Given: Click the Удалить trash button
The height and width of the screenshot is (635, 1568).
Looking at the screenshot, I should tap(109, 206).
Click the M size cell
==
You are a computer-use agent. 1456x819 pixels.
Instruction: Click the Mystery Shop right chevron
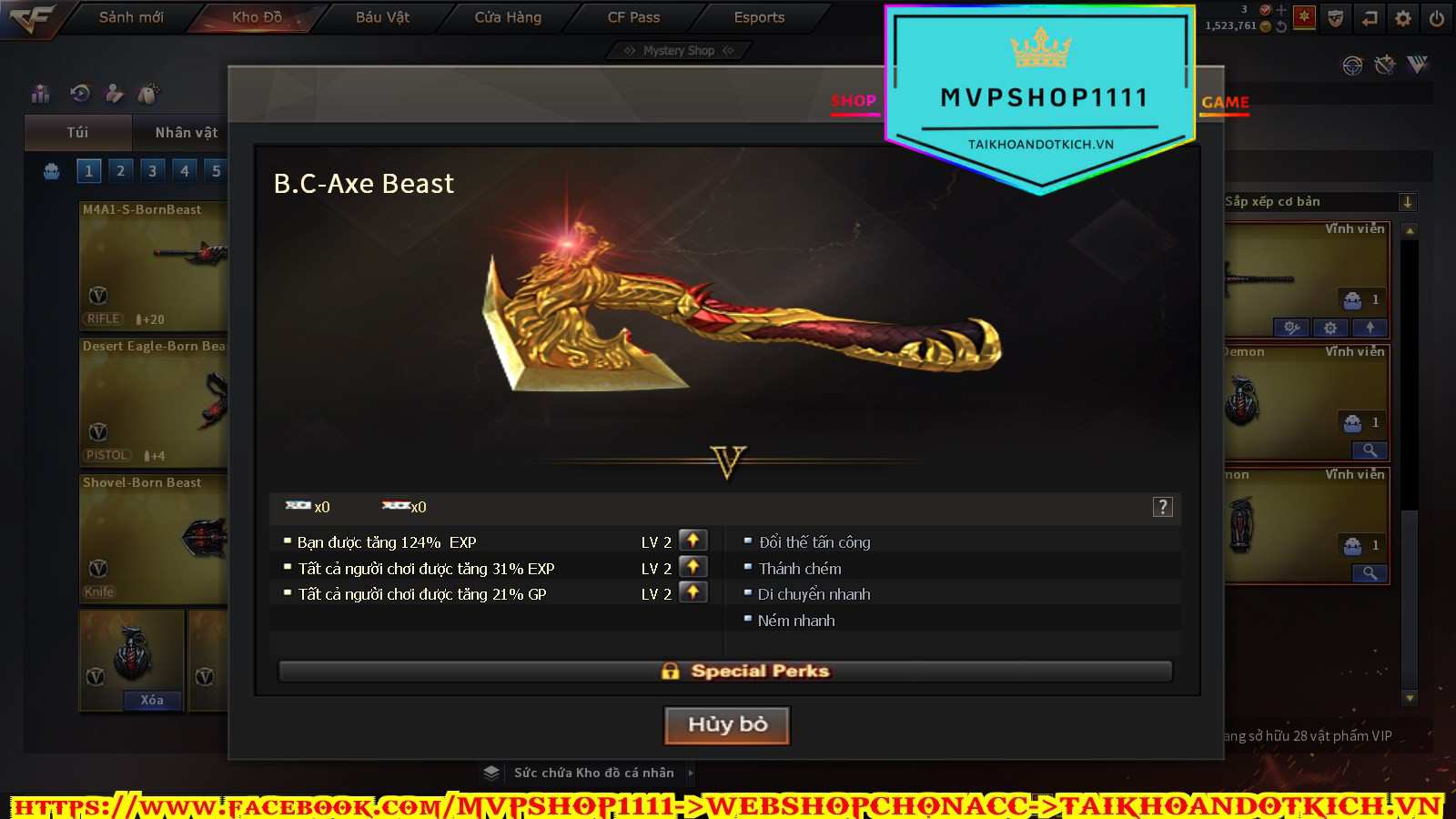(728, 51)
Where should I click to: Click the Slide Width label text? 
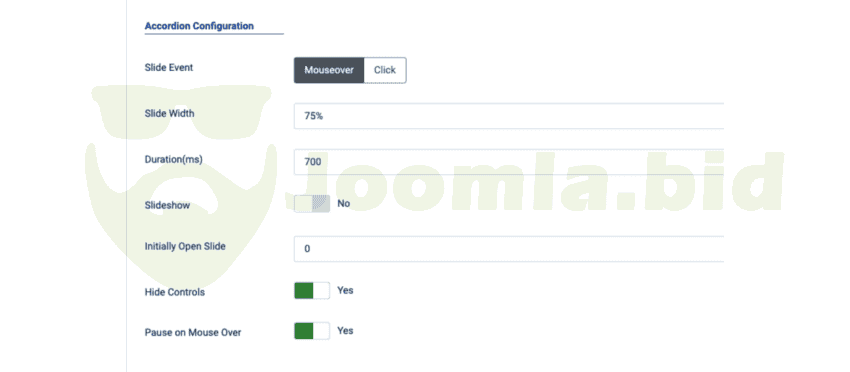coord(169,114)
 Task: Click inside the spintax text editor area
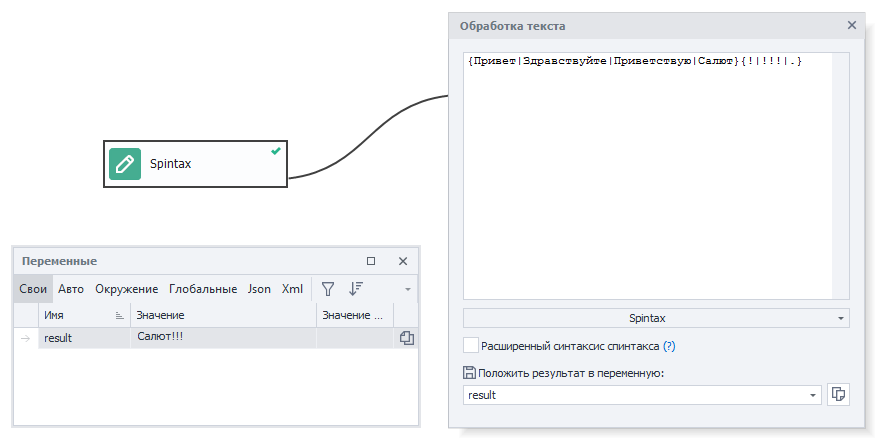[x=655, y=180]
* * *
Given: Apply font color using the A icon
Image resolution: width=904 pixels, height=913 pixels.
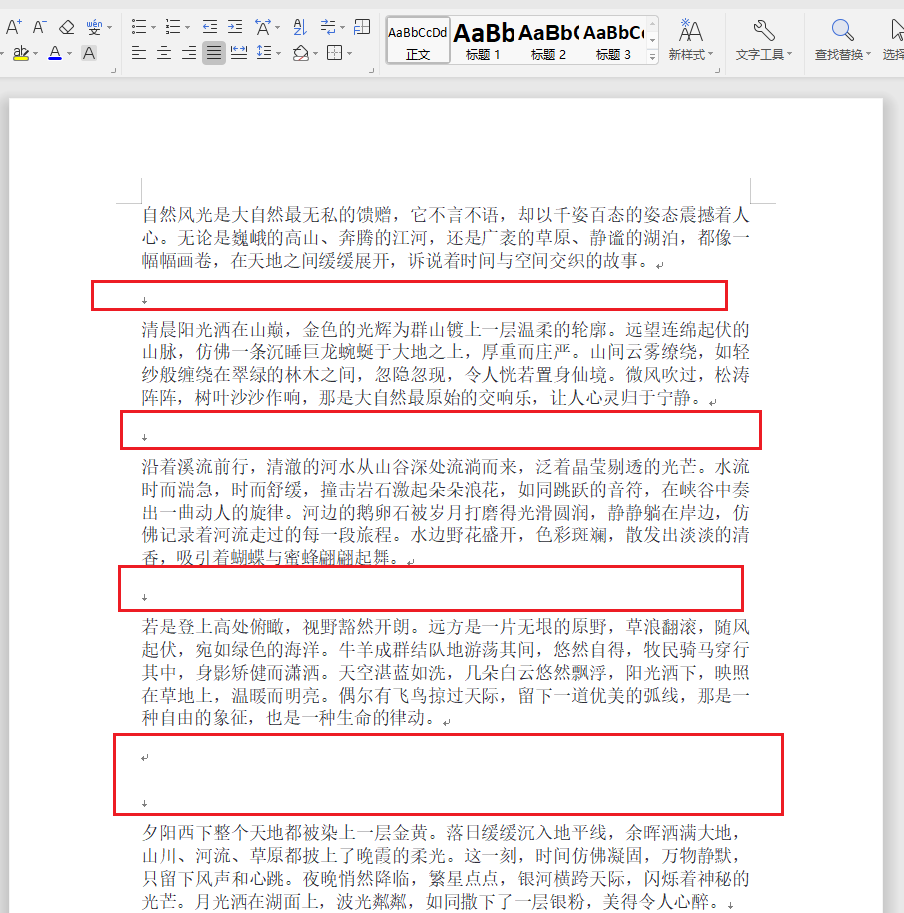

## Task objective
Pick out and copy every line in the data above that contains the word "Given".

## Answer to the exercise
Given: Click the Удалить trash button
Given: Apply font color using the A icon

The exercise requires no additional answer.